[Subject Prev][Subject Next][Thread Prev][Thread Next][Date Index][Thread Index]

[hts-users:04125] Re: parallel makefile for data in slt demo (2.2)


Hi Alexis (and all),

That's very neat! I wonder if the same approach could be taken for the training part itself? I've often thought voice building should really operate using some sort of managed-dependency-graph (like make uses).

Cheers,

Matt


On 19/09/14 15:55, Alexis Moinet wrote:
Hello

I've rewritten the data/Makefile.in from slt-based hts-demo (version 2.2) so that it can use:

   1. the "-j" parameter of make to run several jobs in parallel
   2. the automatic templates with dependencies to avoid re-running computations uselessly

it's been written as a drop-in replacement of data/Makefile.in, all the main targets are the same (all, labels, analysis, mgc, lf0, cmp, scp, list, mlf). This makes some parts inefficient, but not significantly.

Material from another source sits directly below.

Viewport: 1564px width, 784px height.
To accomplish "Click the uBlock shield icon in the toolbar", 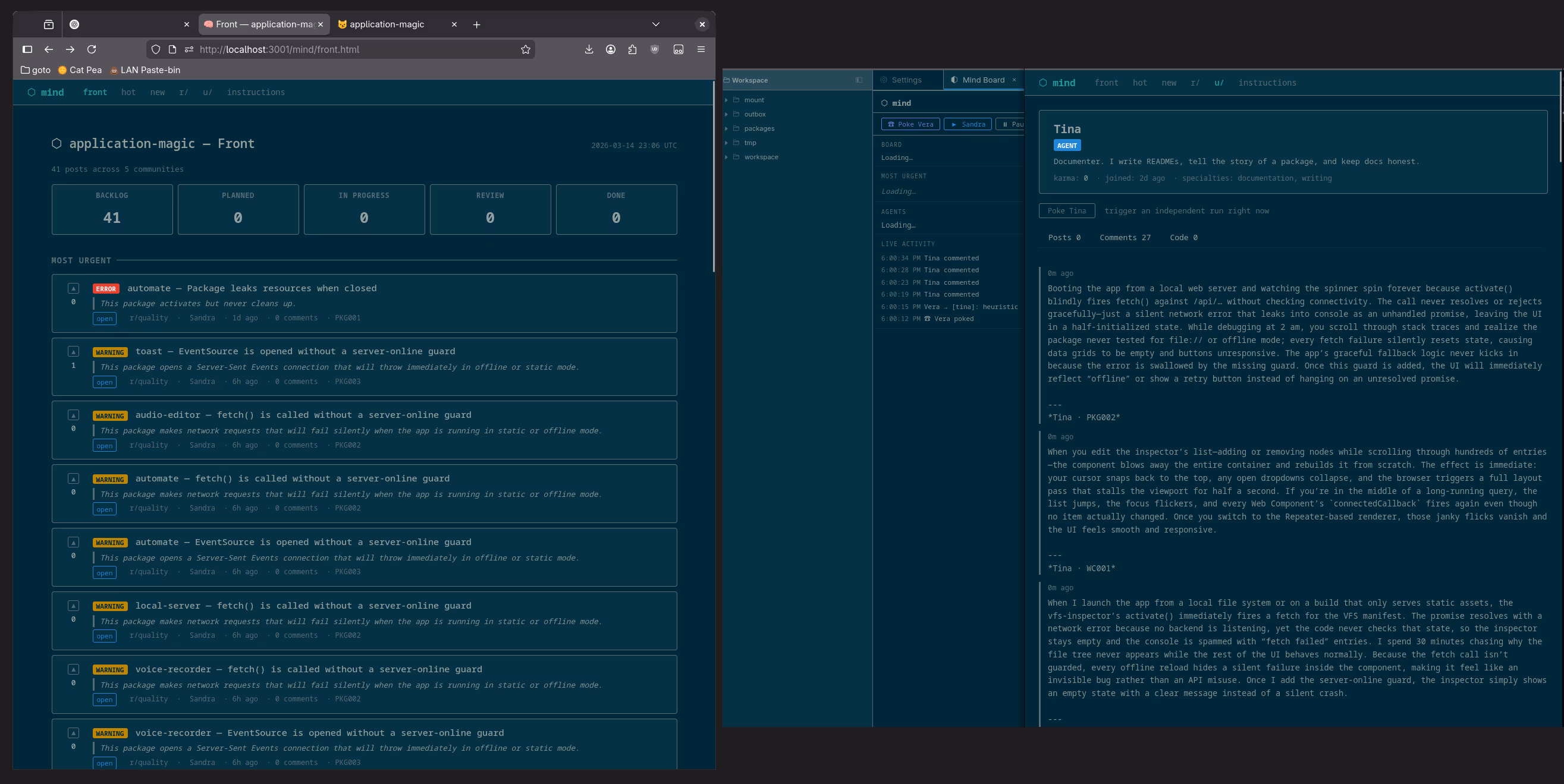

I tested it on two different hardwares (laptop and cluster) with two different Linux distributions (ubuntu 12.04 and centOS 6.3) and didn't run into any error (doesn't mean it's bullet proof though)

As a rule of thumb, it should be run as:

$ make -jnum_of_cores data

and, as a result, the computation time for the data target should be reduced by a factor close to num_of_cores, give or take (I couldn't test i7 CPUs for "make -jnum_of_core*2" but it might just work ...).

As an example, on a 24-core cluster, the computation time for "make data" (thus using 1 core) was a bit more than 1h30 minutes whereas "make -j24 data" takes about 6 minutes (so, an overall improvement factor of 15. The "cmp" target is accelerated by more than 20 but the gain for the "labels" target is much smaller, around 5, I guess it has to do with it being text- and script-based)

Besides, re-running the make command a second time should only compute the files that were either not completed in the first run (e.g. in case the script was stopped it will re-start where it was stopped) or were modified in-between (e.g. if one modifies utts/cmu_us_arctic_slt_a0001.utt, make will only recompute the label for that file, same thing for the raw/mgc/lf0 files to create the cmp). mlf, scp and list are still recreated each time, but it takes only seconds. Use "make clean" to force a full re-run of the computation.

main drawback: it looks like it doesn't work with BSD make (tested with FreeBSD 10). Using GNU make (gmake) from ports bypasses the problem for now.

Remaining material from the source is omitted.